By Sarah Nicastro, publisher/editor in chief, Field Technologies
My husband and I (along with our two babies under two!) moved recently. I had an experience with our home security and automation provider that got me thinking about the times that great field service just doesn’t matter. Here’s what happened:
When I called to set up our transfer of service from one address to the other, I spoke with a very friendly, capable representative about what our options were. She reviewed everything with me, and I told her I needed to talk some of those options over with my husband to determine any changes to our service before she set our appointment/created the work order. She told me she’d email me a summary of our call, and that I could reply to her email the next day with how we wanted to proceed. I did so, and no response. Tried again the next day, and no response. The third day, I called and asked to talk with her, was told that wasn’t an option, and assisted by a new rep. So there I was, starting a 45 minute phone conversation from scratch. In today’s technology age, it is confusing and frustrating to me — and any customer — why this would happen. There are simply too many ways to capture data for a customer to have to waste time on duplicate interactions like this.

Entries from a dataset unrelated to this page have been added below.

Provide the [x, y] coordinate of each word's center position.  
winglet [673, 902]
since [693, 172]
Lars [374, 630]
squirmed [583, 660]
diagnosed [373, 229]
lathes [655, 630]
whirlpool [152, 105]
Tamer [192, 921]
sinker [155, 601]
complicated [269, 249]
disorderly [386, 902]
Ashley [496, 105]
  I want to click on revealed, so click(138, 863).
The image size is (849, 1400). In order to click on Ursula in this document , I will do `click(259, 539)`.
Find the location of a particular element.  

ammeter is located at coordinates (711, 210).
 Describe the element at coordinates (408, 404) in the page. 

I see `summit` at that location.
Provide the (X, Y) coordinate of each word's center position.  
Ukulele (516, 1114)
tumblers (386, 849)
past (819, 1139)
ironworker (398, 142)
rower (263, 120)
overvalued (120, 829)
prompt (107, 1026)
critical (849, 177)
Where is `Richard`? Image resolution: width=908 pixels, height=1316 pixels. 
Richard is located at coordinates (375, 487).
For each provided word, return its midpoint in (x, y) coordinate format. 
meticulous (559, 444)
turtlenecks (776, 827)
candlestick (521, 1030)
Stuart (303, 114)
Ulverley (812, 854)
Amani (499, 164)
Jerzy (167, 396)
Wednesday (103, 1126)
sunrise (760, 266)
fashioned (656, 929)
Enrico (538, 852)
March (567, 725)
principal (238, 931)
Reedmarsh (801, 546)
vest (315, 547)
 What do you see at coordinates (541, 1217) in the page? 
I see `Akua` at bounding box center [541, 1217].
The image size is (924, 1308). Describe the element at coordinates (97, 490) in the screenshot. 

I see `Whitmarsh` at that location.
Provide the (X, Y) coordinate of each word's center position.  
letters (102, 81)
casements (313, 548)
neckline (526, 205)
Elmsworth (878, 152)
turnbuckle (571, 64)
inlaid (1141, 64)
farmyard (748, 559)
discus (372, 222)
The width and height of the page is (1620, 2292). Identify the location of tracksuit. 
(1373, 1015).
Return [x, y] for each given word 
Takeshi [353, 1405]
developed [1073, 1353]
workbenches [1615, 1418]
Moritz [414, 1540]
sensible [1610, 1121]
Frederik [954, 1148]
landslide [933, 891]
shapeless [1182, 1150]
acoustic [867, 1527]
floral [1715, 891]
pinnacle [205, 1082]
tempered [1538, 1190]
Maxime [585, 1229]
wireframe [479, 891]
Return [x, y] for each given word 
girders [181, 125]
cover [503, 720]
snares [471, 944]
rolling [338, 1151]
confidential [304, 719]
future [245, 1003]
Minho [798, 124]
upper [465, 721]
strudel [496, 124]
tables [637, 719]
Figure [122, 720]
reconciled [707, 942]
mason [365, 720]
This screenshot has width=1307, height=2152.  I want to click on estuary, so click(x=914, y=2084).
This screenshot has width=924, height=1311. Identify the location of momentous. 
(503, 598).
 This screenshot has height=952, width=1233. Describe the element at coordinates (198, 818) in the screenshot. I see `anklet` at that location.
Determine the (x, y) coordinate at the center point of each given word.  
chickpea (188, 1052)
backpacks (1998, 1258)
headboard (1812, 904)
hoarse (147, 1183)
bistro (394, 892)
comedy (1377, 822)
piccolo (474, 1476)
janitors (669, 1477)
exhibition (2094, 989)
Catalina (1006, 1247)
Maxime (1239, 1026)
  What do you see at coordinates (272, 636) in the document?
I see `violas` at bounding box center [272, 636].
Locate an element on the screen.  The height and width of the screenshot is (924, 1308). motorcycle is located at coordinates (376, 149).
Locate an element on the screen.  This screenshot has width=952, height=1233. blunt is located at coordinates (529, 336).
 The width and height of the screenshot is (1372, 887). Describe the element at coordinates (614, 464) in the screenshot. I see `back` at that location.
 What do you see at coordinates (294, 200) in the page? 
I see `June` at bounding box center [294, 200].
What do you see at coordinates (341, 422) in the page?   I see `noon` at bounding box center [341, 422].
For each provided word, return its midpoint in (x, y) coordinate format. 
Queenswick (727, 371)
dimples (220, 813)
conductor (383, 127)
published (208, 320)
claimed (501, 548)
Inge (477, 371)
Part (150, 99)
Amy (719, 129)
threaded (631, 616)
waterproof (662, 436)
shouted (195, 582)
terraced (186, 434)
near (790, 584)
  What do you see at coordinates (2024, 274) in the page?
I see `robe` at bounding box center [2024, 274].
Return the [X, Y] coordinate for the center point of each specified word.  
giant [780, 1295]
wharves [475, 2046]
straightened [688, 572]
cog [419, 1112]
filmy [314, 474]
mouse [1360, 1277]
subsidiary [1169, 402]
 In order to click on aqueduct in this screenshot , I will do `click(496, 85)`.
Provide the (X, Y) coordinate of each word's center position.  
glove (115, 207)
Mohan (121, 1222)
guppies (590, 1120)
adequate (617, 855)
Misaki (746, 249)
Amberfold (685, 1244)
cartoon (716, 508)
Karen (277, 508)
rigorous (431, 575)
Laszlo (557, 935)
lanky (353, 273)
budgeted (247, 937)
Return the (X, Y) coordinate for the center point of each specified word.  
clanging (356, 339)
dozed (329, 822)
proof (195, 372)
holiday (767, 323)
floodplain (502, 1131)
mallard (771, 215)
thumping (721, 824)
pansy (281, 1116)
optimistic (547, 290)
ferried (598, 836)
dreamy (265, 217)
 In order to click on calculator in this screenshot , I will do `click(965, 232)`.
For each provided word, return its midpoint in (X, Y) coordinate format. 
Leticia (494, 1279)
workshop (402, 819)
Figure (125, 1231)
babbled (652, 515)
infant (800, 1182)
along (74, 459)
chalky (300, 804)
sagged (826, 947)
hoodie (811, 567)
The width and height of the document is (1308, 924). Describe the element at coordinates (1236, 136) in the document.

Fast forward to our field service interaction, and it was great. The technician was prompt, well informed, friendly, and competent. But in reality, it didn’t matter much — because my frustration had already occurred; my negative perception had already been created. Even a great field service interaction wasn’t going to undo that entirely.
So what is the lesson here? I think there are a few.
Customer Experience Is Collective
First, it’s important to remember that customer experience is a collective concept, and therefore, the various customer-facing functions of your company can’t operate in a silo. It doesn’t make sense to put time and money in on the field service side to ensure a great customer experience if another division of your company is falling short in that area. If customer experience is a key objective for the company (and it should be), it needs to be addressed in every area of the business. What are your customer service goals? How are you communicating them to your employees? What measures are in place to track improvement? How is this consistent from department to department?
Customer Interactions Should Be Seamless
With the technologies that are available today, the experience of having a 45 minute conversation that is just lost in the abyss should not happen. A customer wants to be able to pick up where they left off, and that isn’t just true for phone calls. How are you collecting, storing, processing, and using customer data? If I email, fill out a form, or call, I want that data to be accessible for my next interaction. Whatever my method of communication is, I don’t want to have to repeat myself or start over. Data needs to be captured, stored, and accessible to enable a seamless customer experience.
Communication Is Critical
Communication between business functions is critical. Communicating to your employees the type of customer experience you want them to provide is critical. Easy and timely communication with your customers is critical.
To summarize, enabling and incentivizing your field technicians to provide a great customer experience is crucial to success in today’s service landscape. But relying on them to carry the weight of customer experience for the whole company just isn’t reasonable — and ensuring a seamless experience for your customer base needs to be a cornerstone of your strategy.